RULING DISAPPROVED Division III Opinion by JUDGE DUNN Brown, J., concurs Schock, J., dissents NOT PUBLISHED PURSUANT TO C.A.R. 35(e) Announced September 18, 2025
Alexis King, District Attorney, Colleen R. Lamb, Senior Appellate Deputy District Attorney, Golden, Colorado, for Plaintiff-Appellant Megan A. Ring, Colorado State Public Defender, James S. Hardy, Deputy State Public Defender, Denver, Colorado, for Defendant-Appellee ¶1 The People bring this appeal after a jury acquitted defendant, Nasser Ismail Al-Jihad, of felony menacing and obstructing a peace officer. Among other things, they contend that the district court erred by instructing the jury on self-defense as an affirmative defense to felony menacing. We agree and therefore disapprove this ruling.

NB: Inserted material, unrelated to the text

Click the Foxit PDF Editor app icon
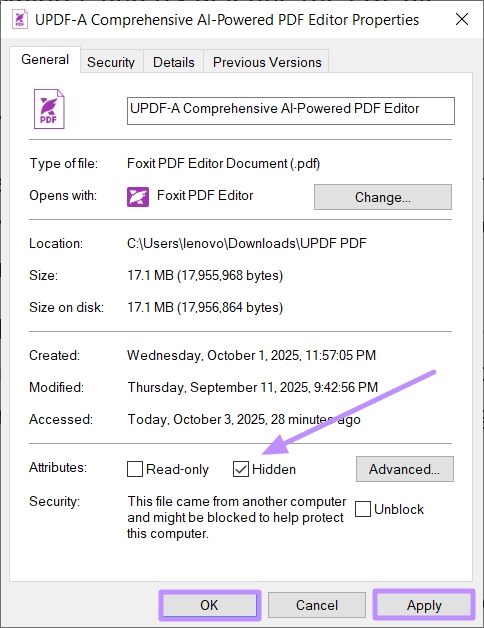This screenshot has height=628, width=484. tap(138, 197)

I. Background ¶2 Al-Jihad lived in an assisted living facility with staff members and several other residents. On the day of the incident, he became agitated, prompting a staff member to call 911.
¶3 When the police arrived, Al-Jihad was in the backyard with a fake gun in his hand. One of the officers went to a gated fence on the side of the group home and looked through the slats into the backyard. The officer then opened the gate and “peeked” around the fence, exposing only her head and “upper body-ish.” Al-Jihad pointed the fake gun at her and jumped over the fence.
¶4 After Al-Jihad refused to comply with commands to stop, other officers tased and arrested him. Al-Jihad later told police that he pointed the fake gun toward the officers “not in a term of oh, shoot,
but in term of, maybe this will give me time to run away, because I don’t know if they’re going to tase me.” ¶5 For his actions, the prosecution charged Al-Jihad with felony menacing and obstructing a peace officer.
¶6 Defense counsel asked the district court to instruct the jury on self-defense as an affirmative defense to menacing, arguing that Al- Jihad reasonably believed he was going to be tased by the person who peeked into the backyard. The prosecution objected, countering that no evidence suggested it was reasonable for Al- Jihad to believe the officer was imminently going to tase him or use physical force against him. The district court opted to give the instruction, concluding that Al-Jihad’s statement that he feared he was going to be tased was “some evidence” to support self-defense.
¶7 The jury acquitted Al-Jihad on both charges.
¶8 On appeal, the People contend that the district court erred by (1) instructing the jury on self-defense and (2) refusing to instruct the jury on the initial aggressor exception to self-defense. Because we agree with the People’s first contention, we don’t reach the second.
II. Appellate Jurisdiction ¶9 At the outset, we address Al-Jihad’s argument that we should dismiss this appeal because (1) it does not present a question of law, as required by section 16-12-102, C.R.S. 2025; and (2) it was rendered moot by the jury verdict acquitting him of the menacing charge.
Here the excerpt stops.